Table of Contents (12 chapters)

Persisting JSON data

There are several reasons why we might want to serialize a JSON file:

  • We may have retrieved the data with an API, but need to keep a snapshot of the data.
  • The data in the JSON file is relatively static and informs our data cleaning and analysis over multiple phases of a project.
  • We might decide that the flexibility of a schema-less format such as JSON helps us solve many data cleaning and analysis problems.

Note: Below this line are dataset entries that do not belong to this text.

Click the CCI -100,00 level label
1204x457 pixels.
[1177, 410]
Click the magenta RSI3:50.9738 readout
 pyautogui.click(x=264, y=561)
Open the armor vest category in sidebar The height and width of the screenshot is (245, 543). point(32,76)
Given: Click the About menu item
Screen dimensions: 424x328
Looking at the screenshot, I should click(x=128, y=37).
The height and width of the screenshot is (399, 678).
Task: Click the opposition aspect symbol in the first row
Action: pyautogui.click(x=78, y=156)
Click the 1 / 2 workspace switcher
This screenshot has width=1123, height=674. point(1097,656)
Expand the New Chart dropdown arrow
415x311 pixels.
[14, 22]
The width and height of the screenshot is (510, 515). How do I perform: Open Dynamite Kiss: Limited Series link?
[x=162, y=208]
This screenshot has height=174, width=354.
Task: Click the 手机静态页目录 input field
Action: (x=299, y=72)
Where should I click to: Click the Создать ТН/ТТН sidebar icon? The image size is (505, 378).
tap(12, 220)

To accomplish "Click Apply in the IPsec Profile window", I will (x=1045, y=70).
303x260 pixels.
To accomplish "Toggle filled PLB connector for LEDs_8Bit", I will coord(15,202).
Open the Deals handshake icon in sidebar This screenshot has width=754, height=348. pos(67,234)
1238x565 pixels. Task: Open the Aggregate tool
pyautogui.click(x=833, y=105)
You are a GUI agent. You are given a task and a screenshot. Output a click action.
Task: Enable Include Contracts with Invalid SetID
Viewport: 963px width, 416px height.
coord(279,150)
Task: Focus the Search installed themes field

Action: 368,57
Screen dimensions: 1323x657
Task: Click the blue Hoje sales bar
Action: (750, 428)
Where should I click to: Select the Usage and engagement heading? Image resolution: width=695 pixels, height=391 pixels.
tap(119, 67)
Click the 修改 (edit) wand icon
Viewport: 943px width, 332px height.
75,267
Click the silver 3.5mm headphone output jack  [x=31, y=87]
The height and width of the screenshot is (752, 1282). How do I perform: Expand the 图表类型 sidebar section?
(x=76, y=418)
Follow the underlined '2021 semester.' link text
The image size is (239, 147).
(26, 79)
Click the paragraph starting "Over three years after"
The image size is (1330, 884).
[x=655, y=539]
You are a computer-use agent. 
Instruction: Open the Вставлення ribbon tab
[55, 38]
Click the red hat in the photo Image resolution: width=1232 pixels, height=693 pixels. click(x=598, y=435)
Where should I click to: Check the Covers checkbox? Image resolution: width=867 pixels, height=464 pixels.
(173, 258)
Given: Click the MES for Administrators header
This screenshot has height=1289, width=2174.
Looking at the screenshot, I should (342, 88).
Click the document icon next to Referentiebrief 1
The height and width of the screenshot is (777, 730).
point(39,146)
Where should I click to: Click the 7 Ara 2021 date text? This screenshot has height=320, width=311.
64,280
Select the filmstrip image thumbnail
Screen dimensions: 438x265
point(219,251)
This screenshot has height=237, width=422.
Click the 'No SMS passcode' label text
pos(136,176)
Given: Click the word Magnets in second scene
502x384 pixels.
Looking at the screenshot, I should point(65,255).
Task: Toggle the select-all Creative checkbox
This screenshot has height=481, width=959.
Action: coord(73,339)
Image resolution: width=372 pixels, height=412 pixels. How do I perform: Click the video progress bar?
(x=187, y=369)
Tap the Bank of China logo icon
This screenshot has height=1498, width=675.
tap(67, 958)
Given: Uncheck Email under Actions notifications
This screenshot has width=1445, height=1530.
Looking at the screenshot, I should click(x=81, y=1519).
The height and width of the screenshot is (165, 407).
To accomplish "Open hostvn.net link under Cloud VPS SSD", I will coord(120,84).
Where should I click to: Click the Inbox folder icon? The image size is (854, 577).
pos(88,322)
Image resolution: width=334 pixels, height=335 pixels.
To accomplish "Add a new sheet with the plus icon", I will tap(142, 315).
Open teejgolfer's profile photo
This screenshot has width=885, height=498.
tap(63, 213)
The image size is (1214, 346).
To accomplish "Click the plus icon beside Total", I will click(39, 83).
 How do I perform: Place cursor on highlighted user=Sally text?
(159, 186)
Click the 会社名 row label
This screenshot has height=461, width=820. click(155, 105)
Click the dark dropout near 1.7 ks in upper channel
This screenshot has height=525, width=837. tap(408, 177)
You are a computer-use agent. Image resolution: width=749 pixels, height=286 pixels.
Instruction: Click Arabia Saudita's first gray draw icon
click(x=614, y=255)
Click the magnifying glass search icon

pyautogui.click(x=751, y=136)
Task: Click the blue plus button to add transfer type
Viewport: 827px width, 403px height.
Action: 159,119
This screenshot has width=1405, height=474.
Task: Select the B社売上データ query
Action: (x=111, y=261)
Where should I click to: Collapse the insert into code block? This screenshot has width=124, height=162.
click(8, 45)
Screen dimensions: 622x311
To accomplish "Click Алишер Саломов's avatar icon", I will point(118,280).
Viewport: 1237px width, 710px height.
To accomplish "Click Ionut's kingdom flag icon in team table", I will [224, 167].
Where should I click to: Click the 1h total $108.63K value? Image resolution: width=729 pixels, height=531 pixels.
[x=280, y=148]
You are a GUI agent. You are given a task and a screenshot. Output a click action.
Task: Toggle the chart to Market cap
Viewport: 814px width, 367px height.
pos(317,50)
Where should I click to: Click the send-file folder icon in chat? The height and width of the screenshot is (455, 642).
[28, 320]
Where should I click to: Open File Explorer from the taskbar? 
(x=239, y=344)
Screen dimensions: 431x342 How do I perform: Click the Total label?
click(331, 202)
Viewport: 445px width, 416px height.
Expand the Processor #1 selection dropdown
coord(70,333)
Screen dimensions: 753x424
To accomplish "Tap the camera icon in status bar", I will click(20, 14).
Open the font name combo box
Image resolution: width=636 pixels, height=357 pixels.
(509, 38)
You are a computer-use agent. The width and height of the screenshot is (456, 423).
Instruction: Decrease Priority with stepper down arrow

It is worth highlighting this last reason to use JSON – that it can solve many data problems. Although tabular data structures clearly have many benefits, particularly for operational data, they are often not the best way to store data for analysis purposes. In preparing data for analysis, a substantial amount of time is spent either merging data from different tables or dealing with data redundancy when working with flat files. Not only are these processes time consuming, but every merge or reshaping leaves the door open to a data error of broad scope. This can also mean that we end up paying too much attention to the mechanics of manipulating data and too little to the conceptual issues at the core of our work.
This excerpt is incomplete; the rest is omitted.